I keep saying politics is a complex business, the NPP meant to disgrace the NDC General Secretary on Friday, unfortunately, that publicity stunt has turned around to cause their foot soldiers to start making demands on their loose-talking General Secretary, Mr John Boadu why he failed to be in parliament on Friday when Aseidu Nketia was seated in a strategic position facing directly his party MPs and seemed to be giving instructions.
What General did on Friday, may not necessarily be a planned strategy by the NDC, but it was a symbolic gesture that gave the NDC members the looming presence of the party over the happenings in that House. To a larger extent, his presence there sends a message of the party’s mood to the NDC MPs seeing what happened in the ministerial approval fiasco.
If the NPP didn’t make his presence an issue, no one in the NDC or the general public would have been aware of his presence and Mr John Boadu certainly will not be under such a heated pressure from his party members and agenda-setters who are looking for the slightest opportunity to call for his replacement.

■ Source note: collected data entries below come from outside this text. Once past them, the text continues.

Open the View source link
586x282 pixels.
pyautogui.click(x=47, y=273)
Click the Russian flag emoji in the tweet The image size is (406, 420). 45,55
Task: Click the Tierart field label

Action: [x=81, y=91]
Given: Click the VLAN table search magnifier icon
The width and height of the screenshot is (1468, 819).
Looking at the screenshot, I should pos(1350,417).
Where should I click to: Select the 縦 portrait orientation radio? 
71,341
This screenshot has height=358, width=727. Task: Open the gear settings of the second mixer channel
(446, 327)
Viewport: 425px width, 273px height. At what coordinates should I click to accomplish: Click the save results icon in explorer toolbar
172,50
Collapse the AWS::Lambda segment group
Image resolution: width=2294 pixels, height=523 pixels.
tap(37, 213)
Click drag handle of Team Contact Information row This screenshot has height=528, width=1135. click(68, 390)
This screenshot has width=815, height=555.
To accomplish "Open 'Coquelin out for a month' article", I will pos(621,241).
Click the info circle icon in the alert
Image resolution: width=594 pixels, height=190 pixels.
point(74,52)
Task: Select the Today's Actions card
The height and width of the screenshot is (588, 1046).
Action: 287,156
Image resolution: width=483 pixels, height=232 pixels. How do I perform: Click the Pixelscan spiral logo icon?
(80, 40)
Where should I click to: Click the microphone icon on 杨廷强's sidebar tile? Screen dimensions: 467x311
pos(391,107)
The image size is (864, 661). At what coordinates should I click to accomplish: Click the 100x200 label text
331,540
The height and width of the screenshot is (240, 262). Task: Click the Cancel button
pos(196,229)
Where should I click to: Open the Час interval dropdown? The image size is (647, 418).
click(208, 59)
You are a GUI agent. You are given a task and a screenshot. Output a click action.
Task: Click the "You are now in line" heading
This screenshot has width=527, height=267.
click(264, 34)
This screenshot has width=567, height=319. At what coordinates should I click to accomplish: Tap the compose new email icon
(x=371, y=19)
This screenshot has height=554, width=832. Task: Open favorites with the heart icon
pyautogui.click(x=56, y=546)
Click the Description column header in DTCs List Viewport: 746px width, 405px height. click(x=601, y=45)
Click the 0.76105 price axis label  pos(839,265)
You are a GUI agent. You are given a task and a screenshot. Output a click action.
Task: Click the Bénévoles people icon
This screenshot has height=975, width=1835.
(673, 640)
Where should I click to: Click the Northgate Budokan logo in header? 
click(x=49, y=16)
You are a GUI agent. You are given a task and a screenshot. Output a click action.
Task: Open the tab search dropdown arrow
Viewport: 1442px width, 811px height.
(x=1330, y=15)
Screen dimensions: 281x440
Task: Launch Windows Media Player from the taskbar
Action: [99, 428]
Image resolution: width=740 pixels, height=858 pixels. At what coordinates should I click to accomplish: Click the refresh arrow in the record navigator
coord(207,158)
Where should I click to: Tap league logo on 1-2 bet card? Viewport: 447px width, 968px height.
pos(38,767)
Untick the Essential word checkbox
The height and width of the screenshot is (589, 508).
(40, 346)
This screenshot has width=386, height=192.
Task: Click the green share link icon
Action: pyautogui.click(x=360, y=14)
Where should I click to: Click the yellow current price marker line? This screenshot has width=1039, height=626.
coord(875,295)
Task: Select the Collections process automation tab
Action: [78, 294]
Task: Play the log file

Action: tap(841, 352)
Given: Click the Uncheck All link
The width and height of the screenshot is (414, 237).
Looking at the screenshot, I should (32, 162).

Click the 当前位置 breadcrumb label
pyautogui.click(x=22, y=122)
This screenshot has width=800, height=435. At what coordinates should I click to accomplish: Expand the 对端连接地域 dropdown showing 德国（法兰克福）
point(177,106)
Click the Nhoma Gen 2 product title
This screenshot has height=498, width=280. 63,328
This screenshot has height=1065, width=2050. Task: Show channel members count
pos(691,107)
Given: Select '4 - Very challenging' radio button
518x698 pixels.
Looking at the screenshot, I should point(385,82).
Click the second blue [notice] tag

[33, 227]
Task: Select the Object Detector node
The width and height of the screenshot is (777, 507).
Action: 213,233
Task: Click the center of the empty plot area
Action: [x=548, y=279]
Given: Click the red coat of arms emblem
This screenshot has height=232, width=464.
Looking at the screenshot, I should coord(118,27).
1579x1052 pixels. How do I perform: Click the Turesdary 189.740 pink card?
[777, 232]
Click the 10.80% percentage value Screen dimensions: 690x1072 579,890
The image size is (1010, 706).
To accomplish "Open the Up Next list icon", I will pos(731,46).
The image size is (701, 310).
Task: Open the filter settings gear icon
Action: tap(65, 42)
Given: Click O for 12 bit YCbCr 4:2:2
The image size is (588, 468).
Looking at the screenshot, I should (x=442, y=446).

May your Asiedu Nketia kind of Grace locate you in the coming week. What they meant for evil, may it backfire in their own territory. May you never find yourself in Mr Boadu’s kind of situation, why Asiedu’s Nketia and NDC’s politics become your personal misfortune for re-elections.
Someone kindly tell your John Boadu not to mind these agenda boys attacking him for going to organize a “useless” press conference in Sunyani on Friday.